Word and element locating data
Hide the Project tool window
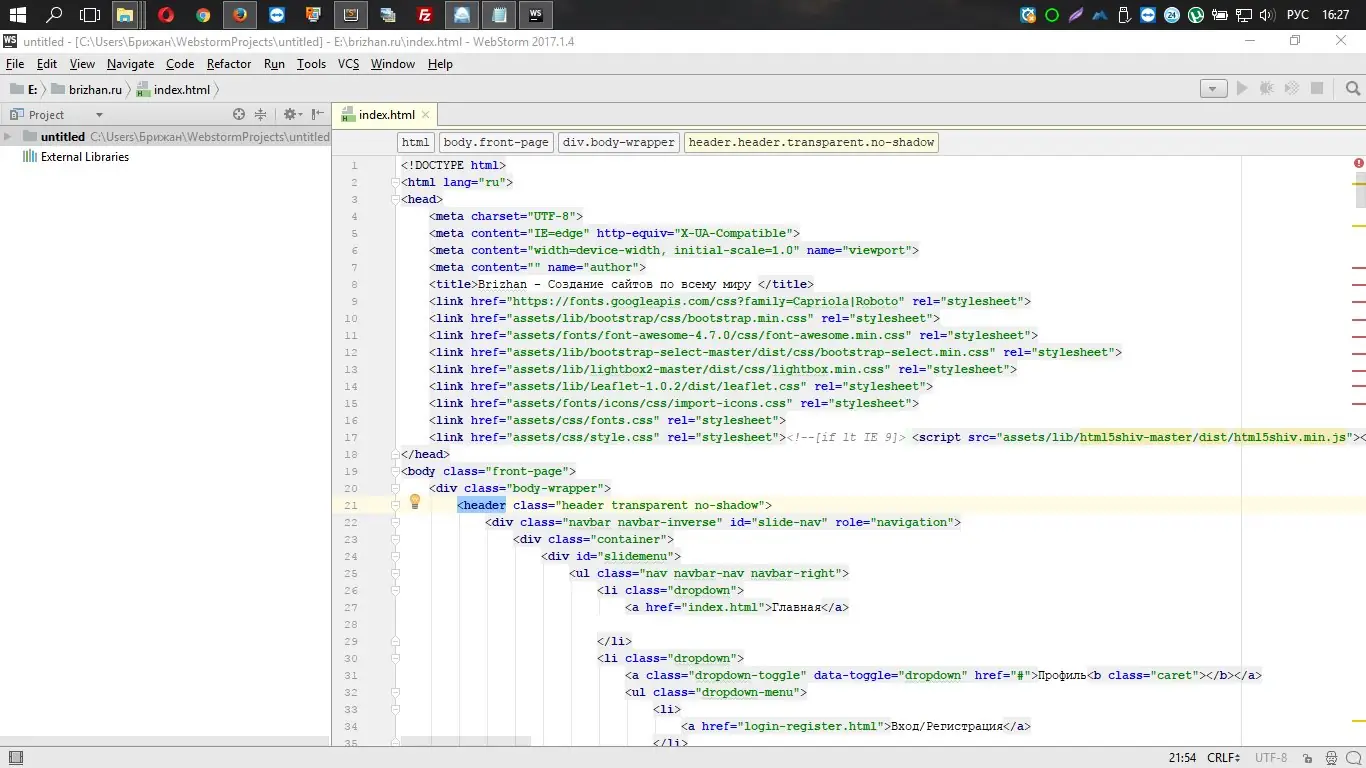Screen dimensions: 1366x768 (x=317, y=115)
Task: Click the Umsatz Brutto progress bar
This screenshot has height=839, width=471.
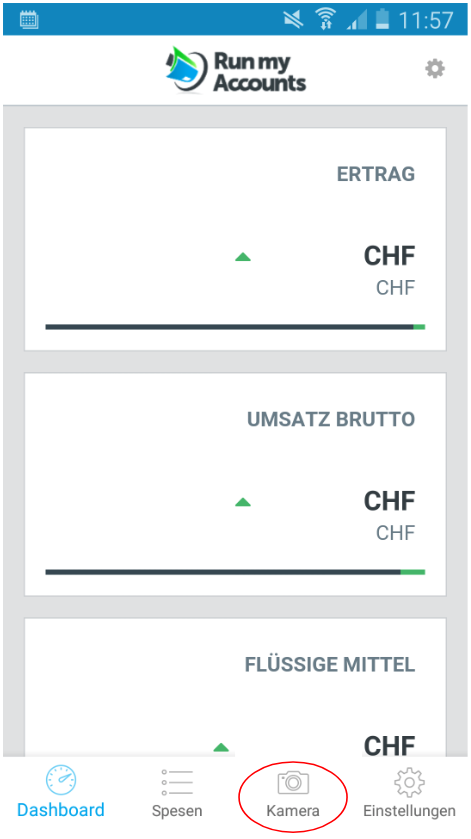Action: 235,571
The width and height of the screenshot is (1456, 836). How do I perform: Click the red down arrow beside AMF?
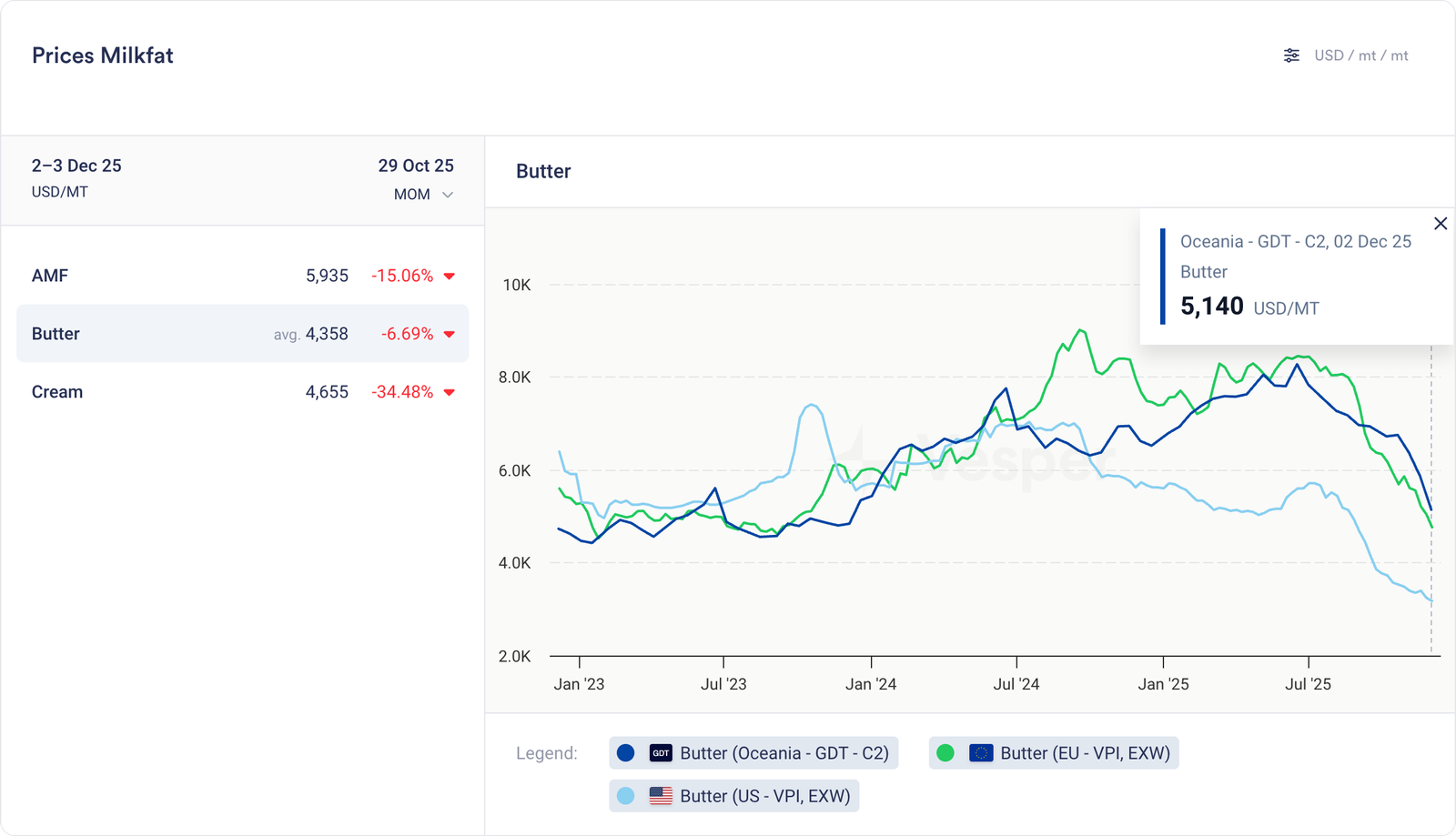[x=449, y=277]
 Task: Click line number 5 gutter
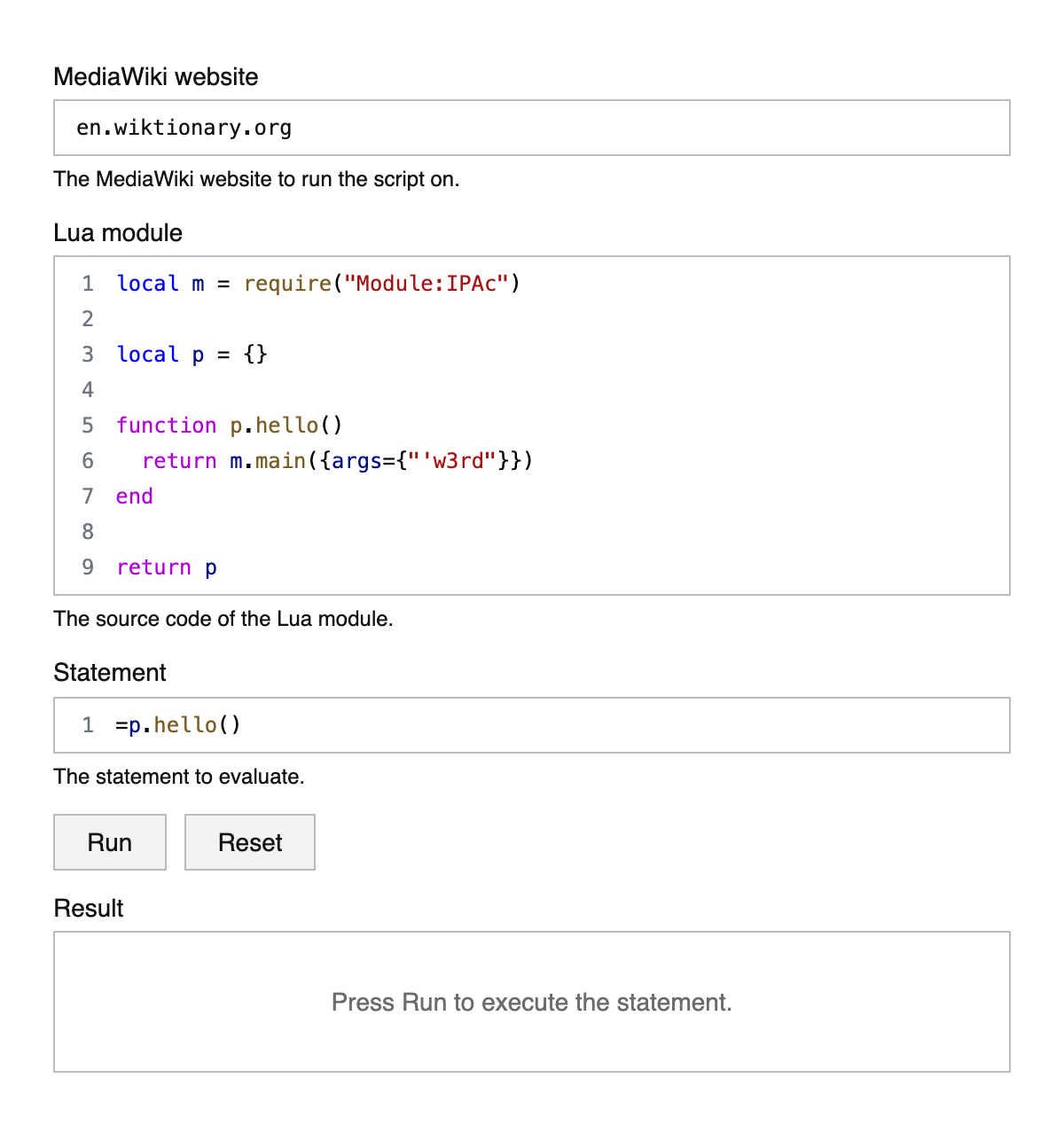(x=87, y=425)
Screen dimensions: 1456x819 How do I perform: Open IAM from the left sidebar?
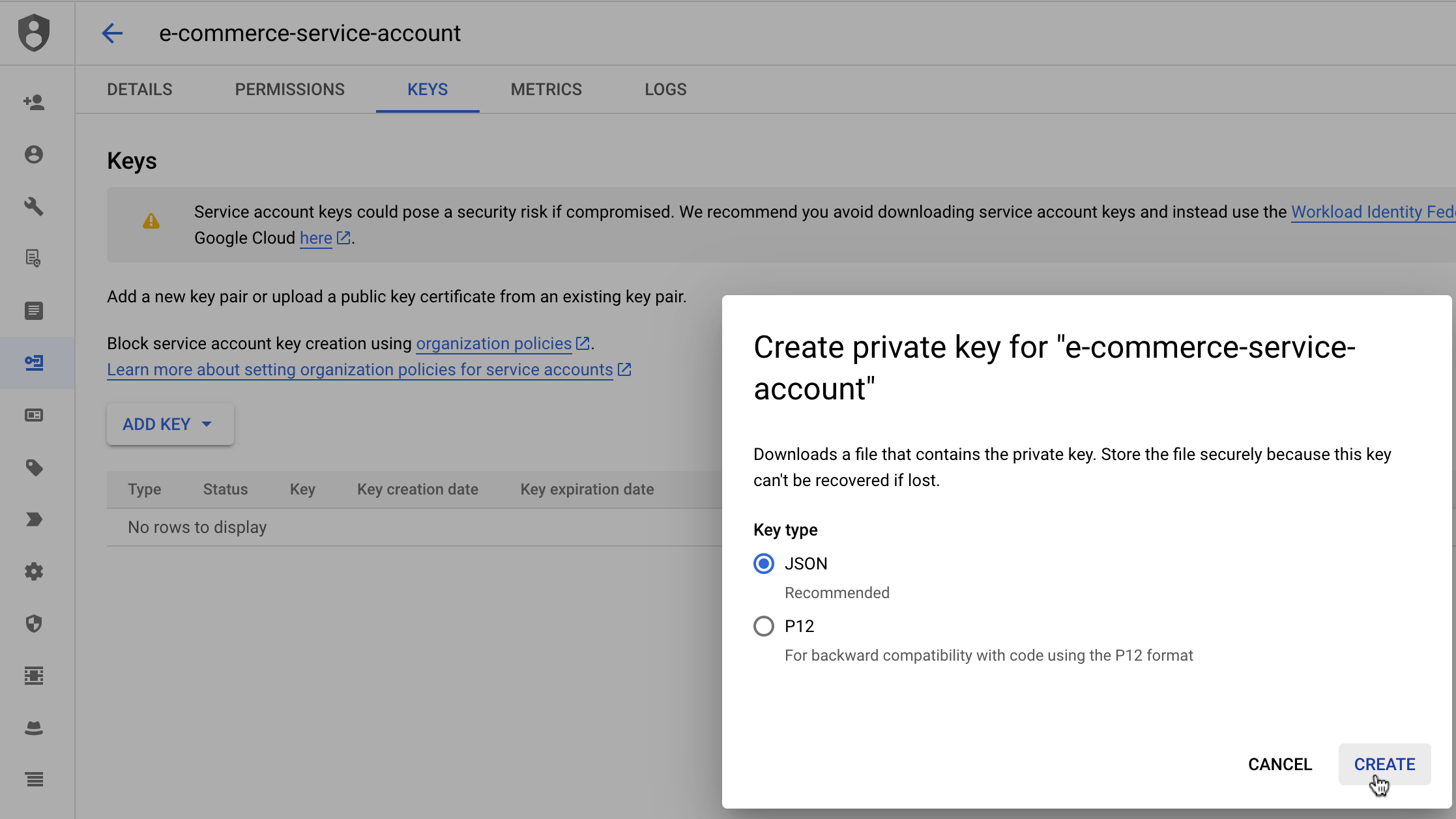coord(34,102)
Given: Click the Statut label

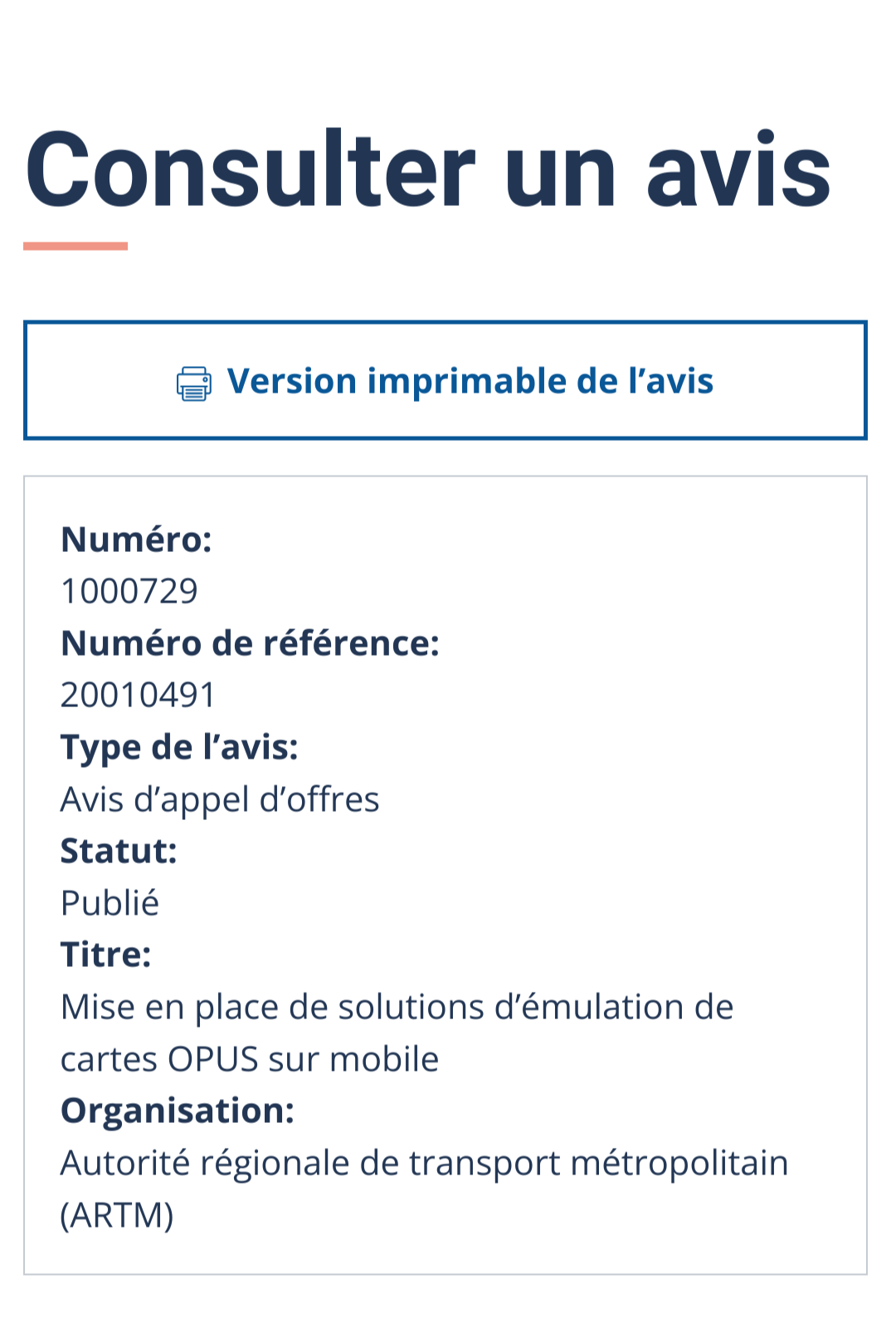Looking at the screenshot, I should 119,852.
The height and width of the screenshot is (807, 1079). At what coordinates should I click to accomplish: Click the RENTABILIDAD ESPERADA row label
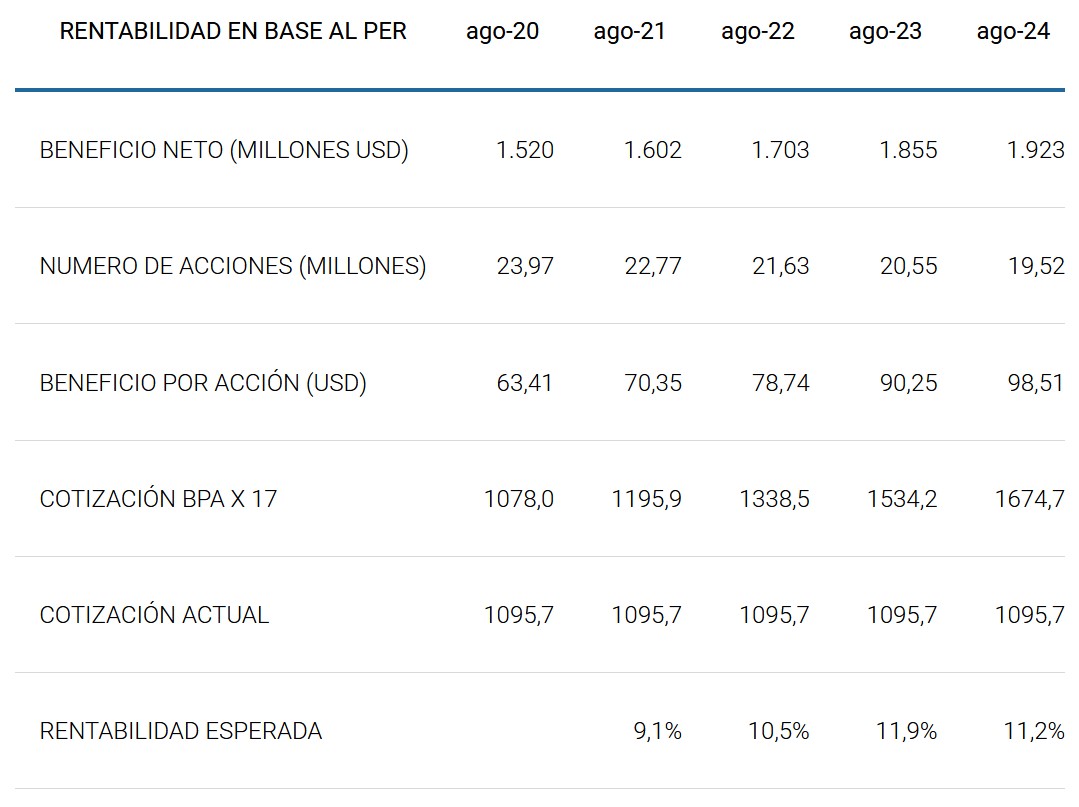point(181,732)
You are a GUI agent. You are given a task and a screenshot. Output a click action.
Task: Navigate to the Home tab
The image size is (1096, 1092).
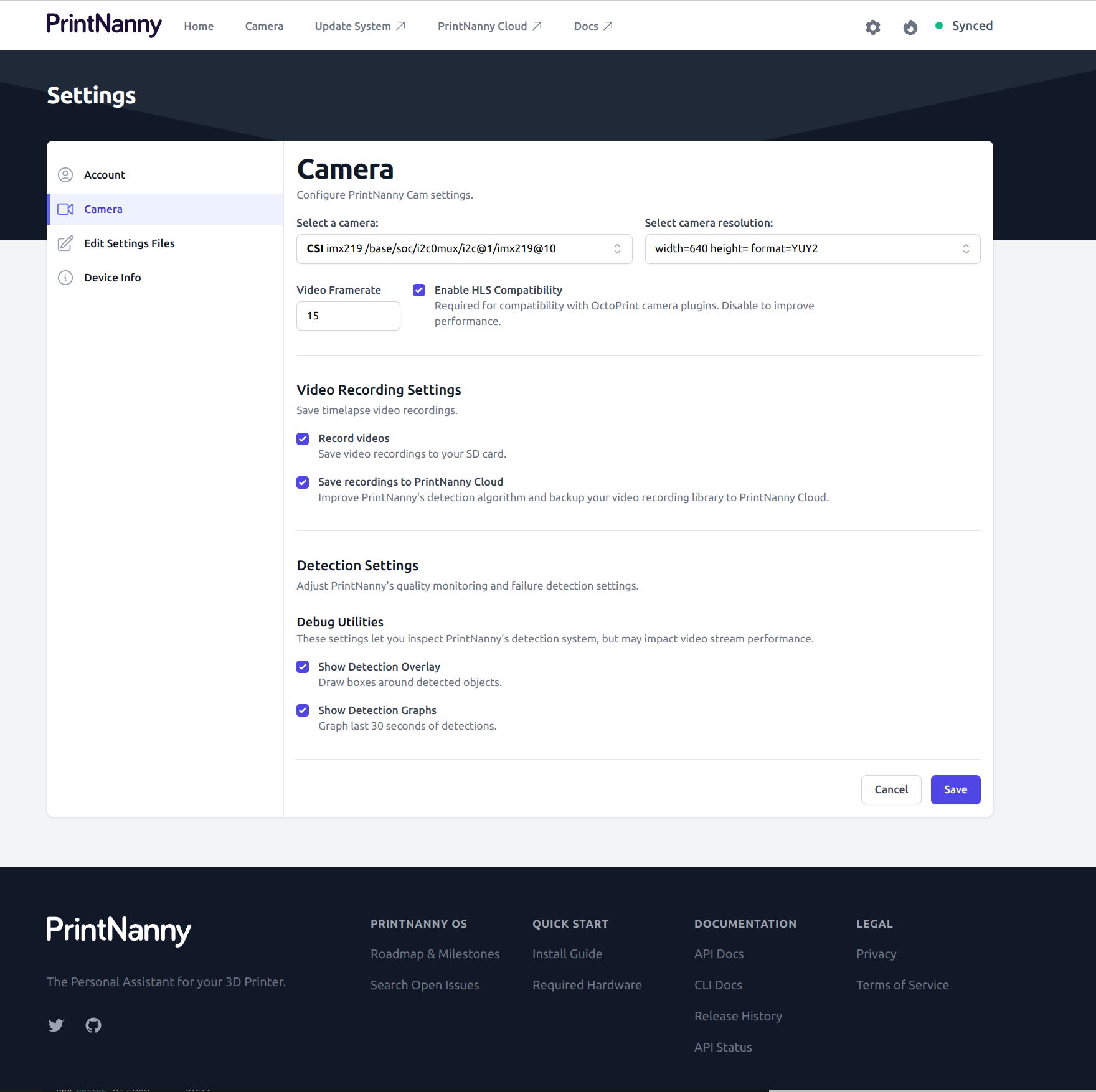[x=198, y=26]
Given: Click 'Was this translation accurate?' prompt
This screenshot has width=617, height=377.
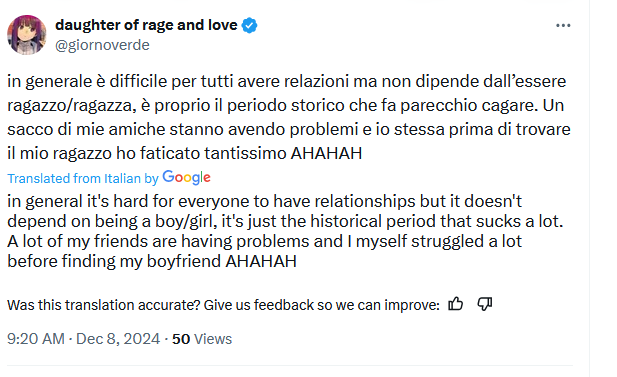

Your objective ▸
Revise the records, replacing "How do I perform" with "How can I do" throughout and leaving all other text unchanged. Omit the pictures from your answer.

Result of this task ▸
Hide the Project tool window
Screen dimensions: 1366x768 (x=317, y=115)
Task: Click the Umsatz Brutto progress bar
This screenshot has height=839, width=471.
Action: 235,571
The width and height of the screenshot is (1456, 836). How can I do: Click the red down arrow beside AMF?
[x=449, y=277]
 Task: Click line number 5 gutter
(x=87, y=425)
Screen dimensions: 1456x819 How can I do: Open IAM from the left sidebar?
coord(34,102)
Given: Click the Statut label

Looking at the screenshot, I should 119,852.
The height and width of the screenshot is (807, 1079). At what coordinates should I click to accomplish: Click the RENTABILIDAD ESPERADA row label
point(181,732)
You are a GUI agent. You are given a task and a screenshot. Output a click action.
Task: Navigate to the Home tab
The image size is (1096, 1092).
[x=198, y=26]
Given: Click 'Was this translation accurate?' prompt
This screenshot has width=617, height=377.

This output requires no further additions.